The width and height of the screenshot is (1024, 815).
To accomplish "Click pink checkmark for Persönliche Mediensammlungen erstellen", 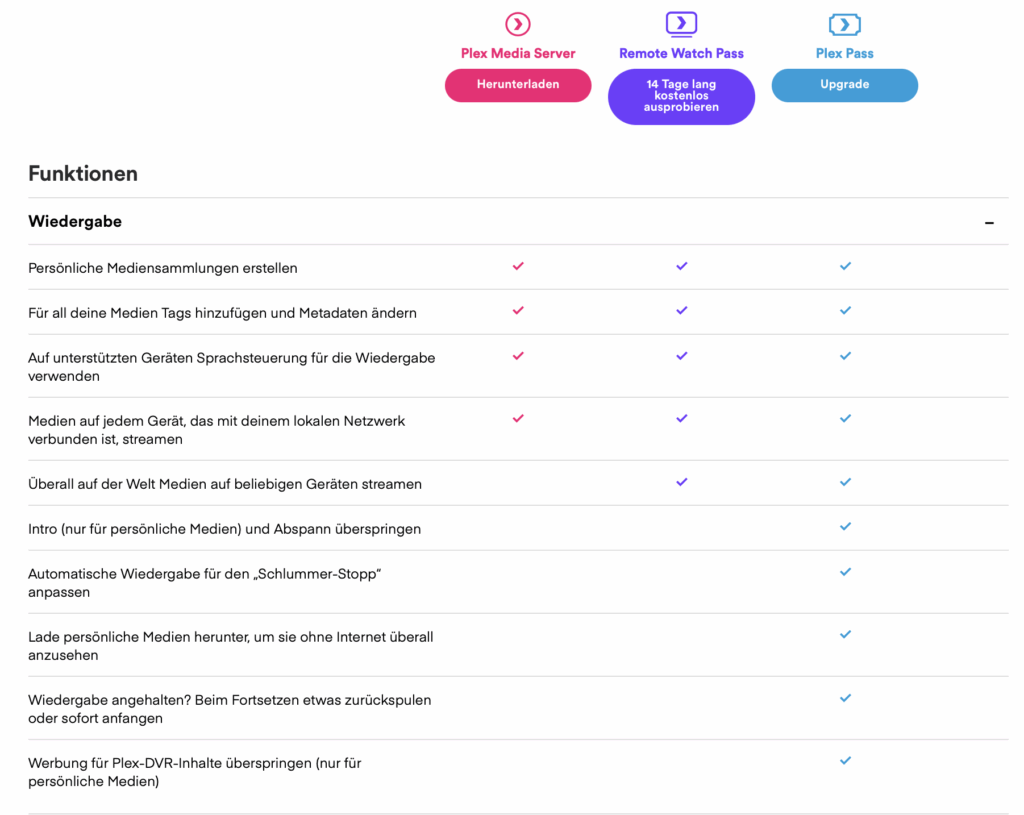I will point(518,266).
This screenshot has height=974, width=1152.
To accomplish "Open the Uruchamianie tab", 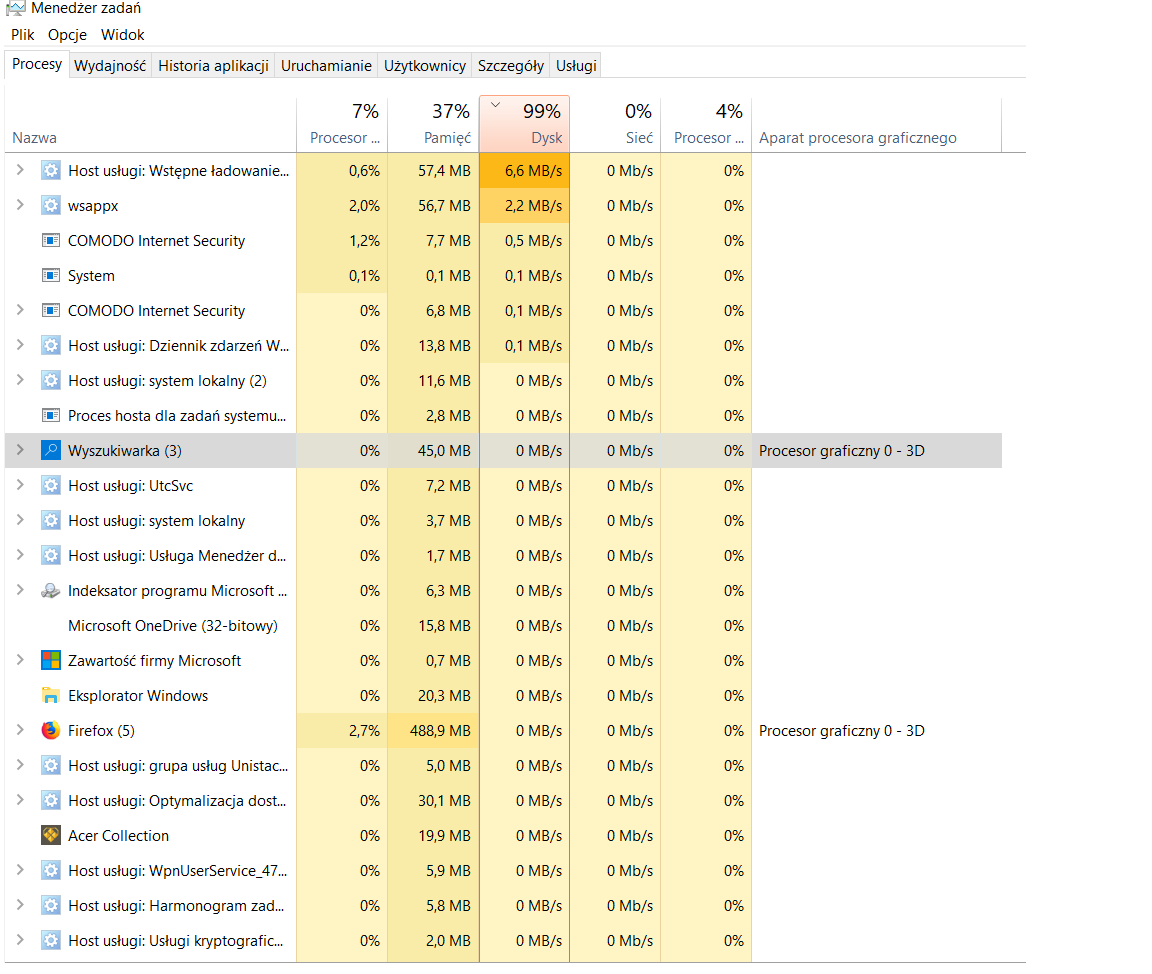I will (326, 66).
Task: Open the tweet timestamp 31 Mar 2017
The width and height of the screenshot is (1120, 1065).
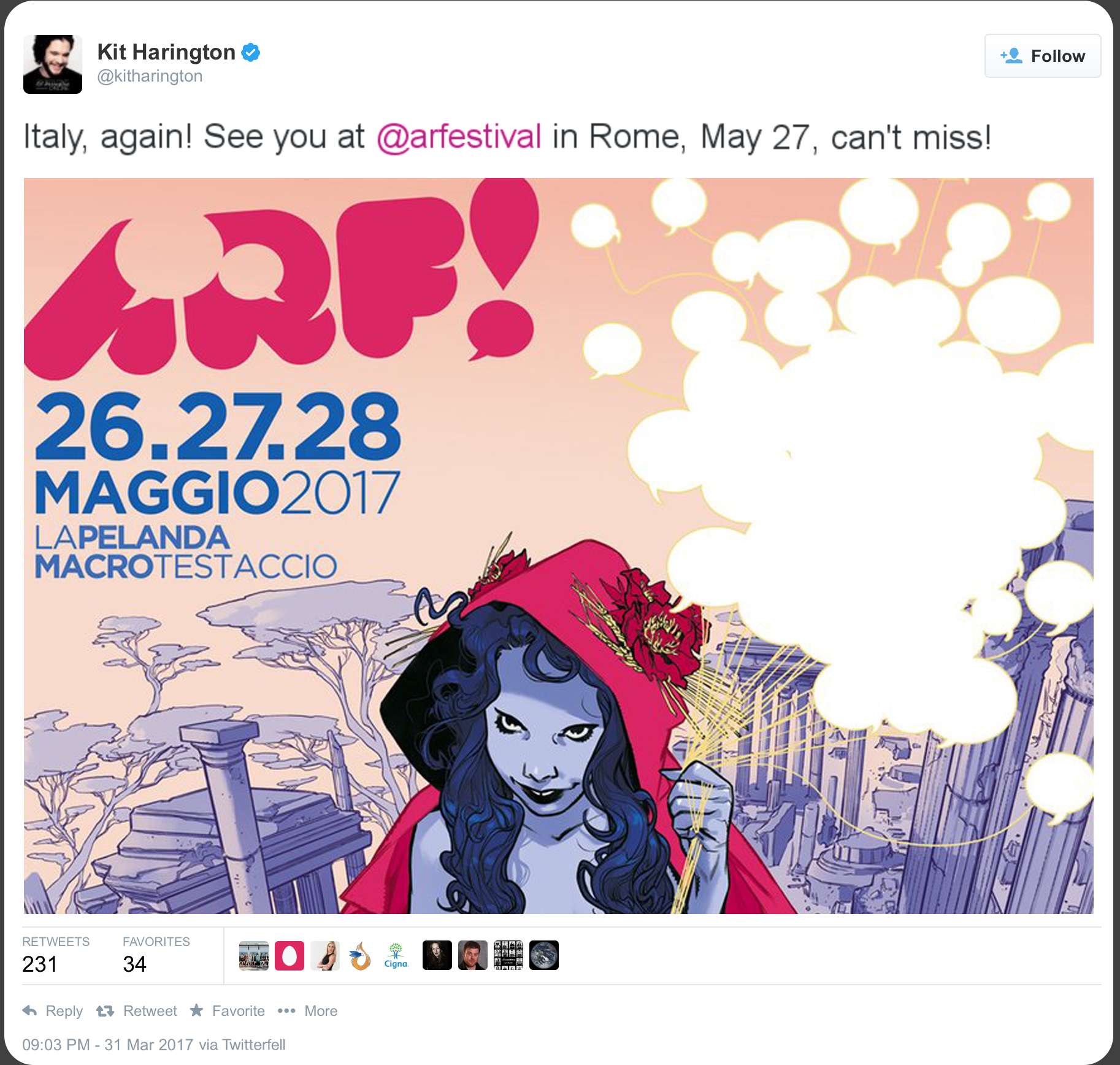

◇ ◇ ◇ ◇ ◇ ◇ ◇

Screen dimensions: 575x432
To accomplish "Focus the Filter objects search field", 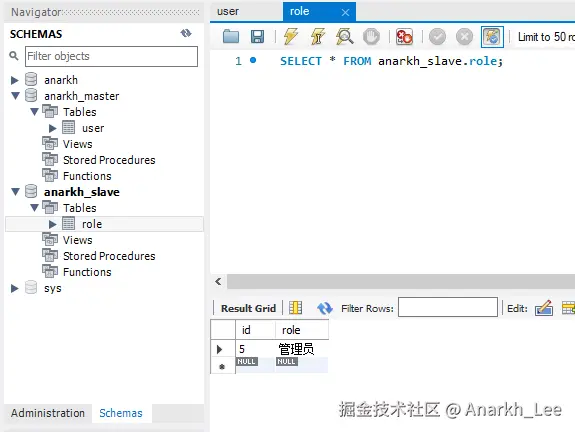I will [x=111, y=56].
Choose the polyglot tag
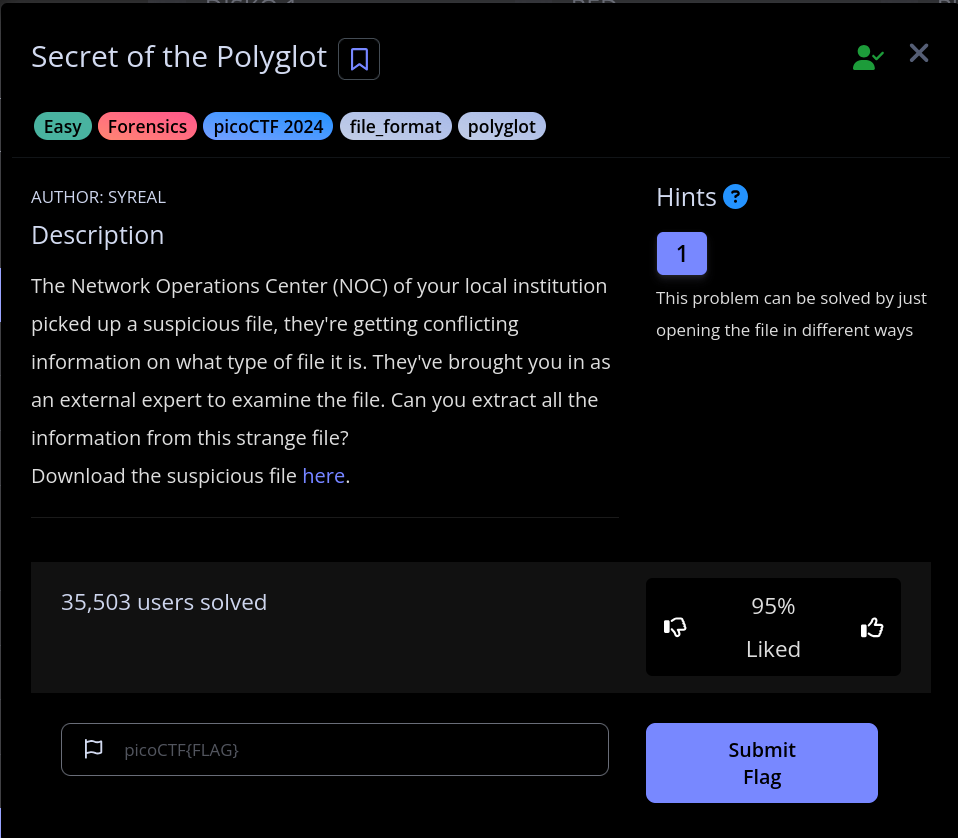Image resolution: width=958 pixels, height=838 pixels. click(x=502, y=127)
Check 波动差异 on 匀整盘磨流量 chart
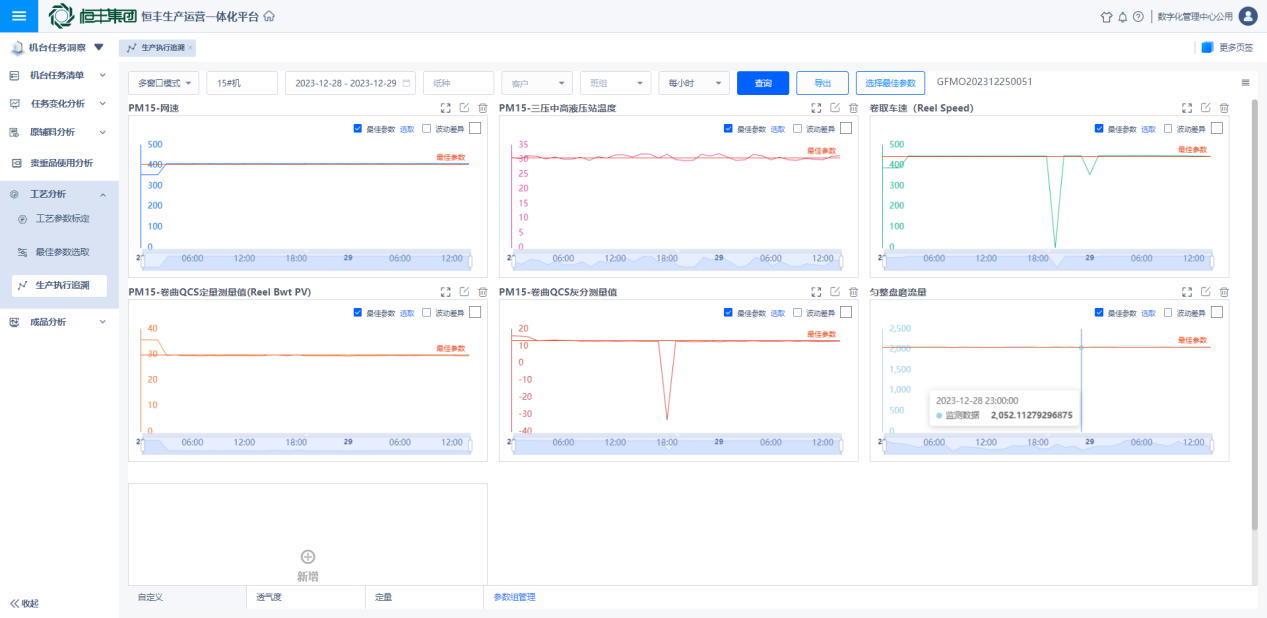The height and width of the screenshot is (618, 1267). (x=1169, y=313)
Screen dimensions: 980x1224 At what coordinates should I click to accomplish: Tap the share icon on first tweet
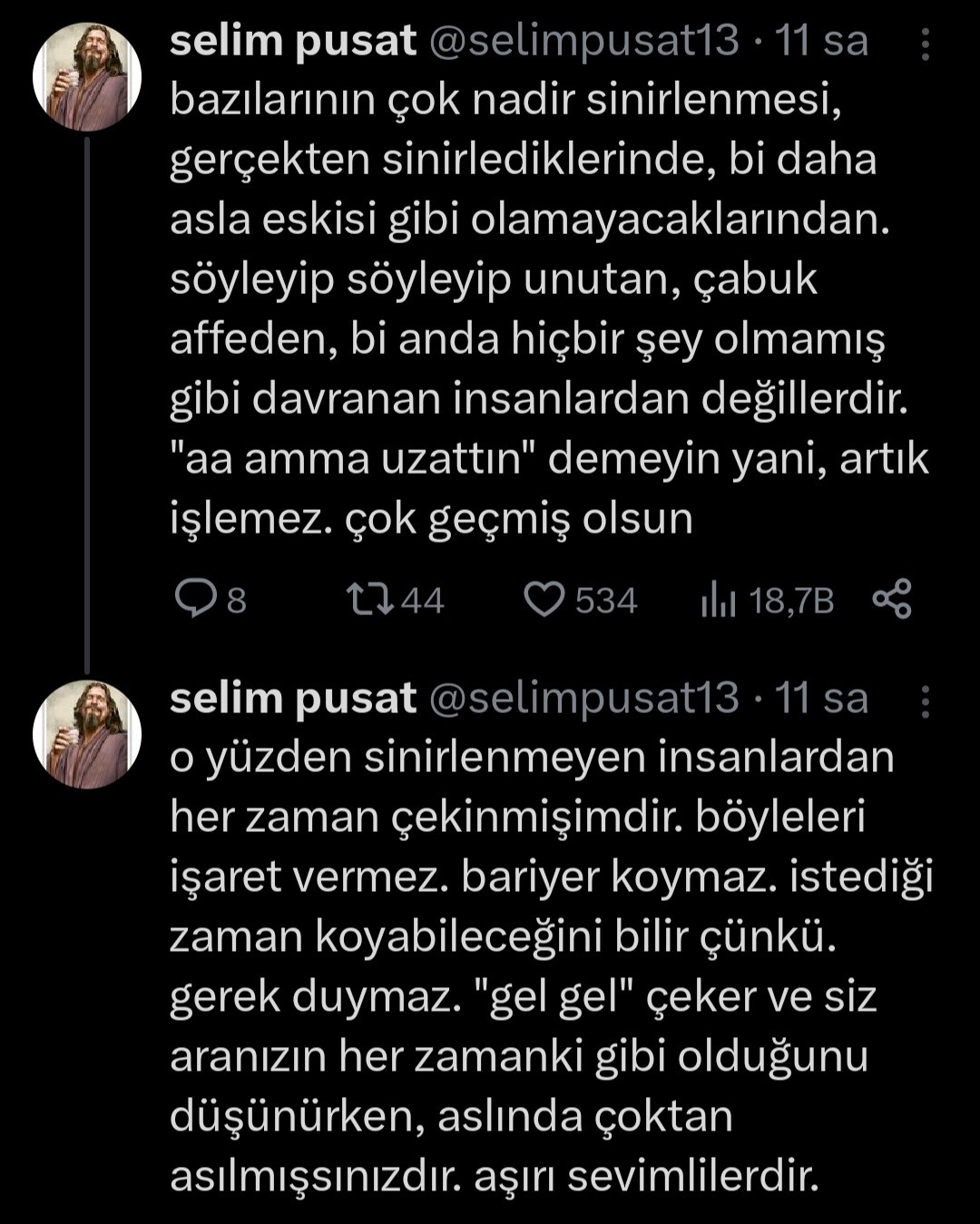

◇ ◇ ◇ ◇ ◇ ◇ ◇

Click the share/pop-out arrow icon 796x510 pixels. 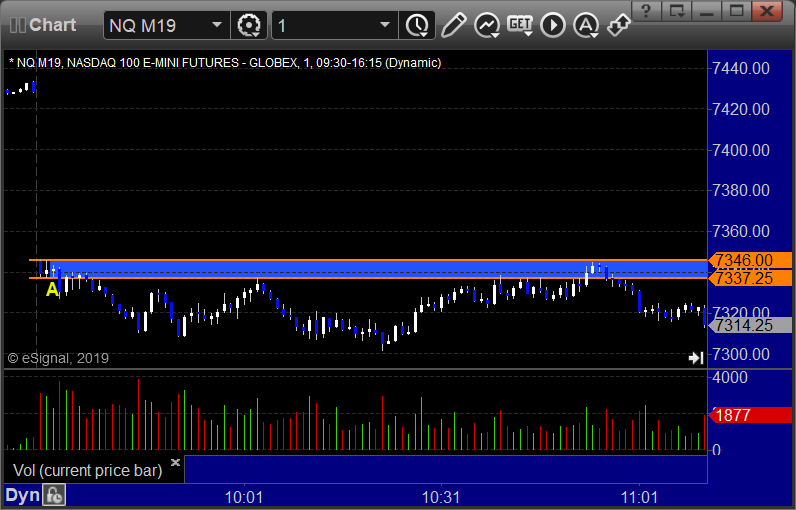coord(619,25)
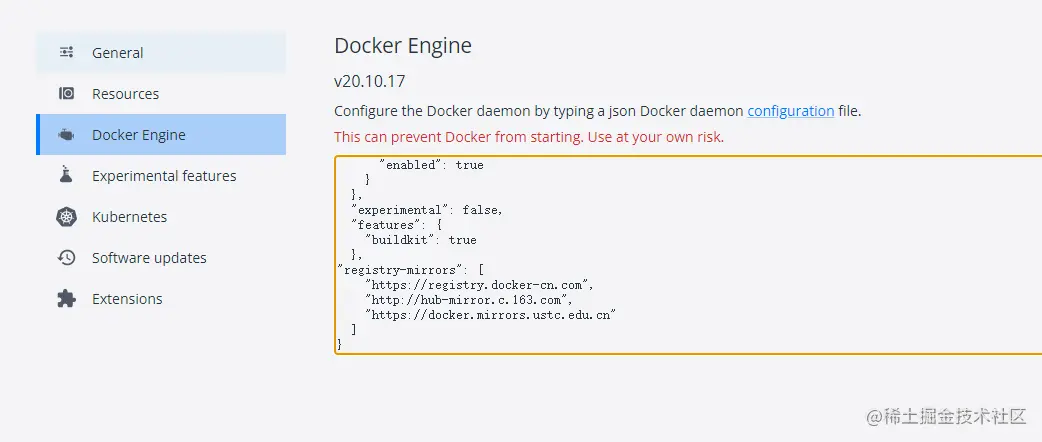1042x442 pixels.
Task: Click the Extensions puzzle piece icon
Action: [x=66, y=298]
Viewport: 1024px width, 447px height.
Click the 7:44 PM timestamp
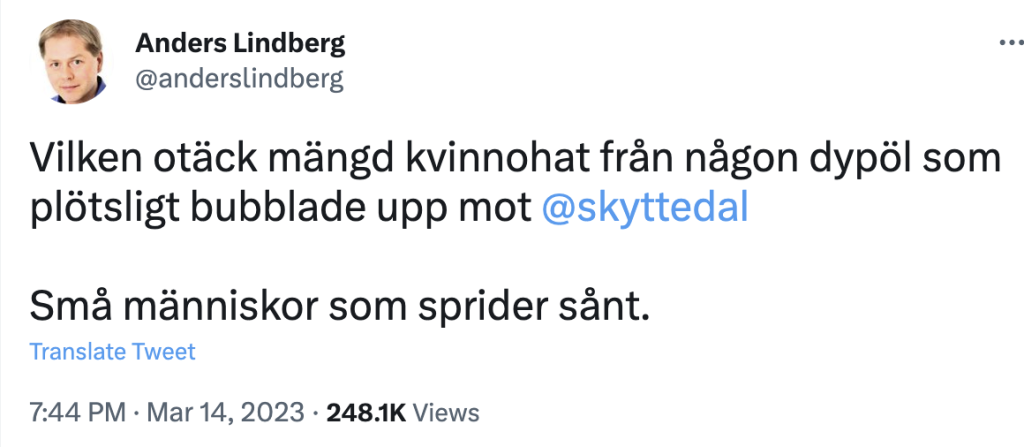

◇ ◇ ◇ ◇ ◇ ◇ ◇

**Action item:** Report how many lines above contain the string "timestamp". Please write the number only.

**Answer to this exercise:** 2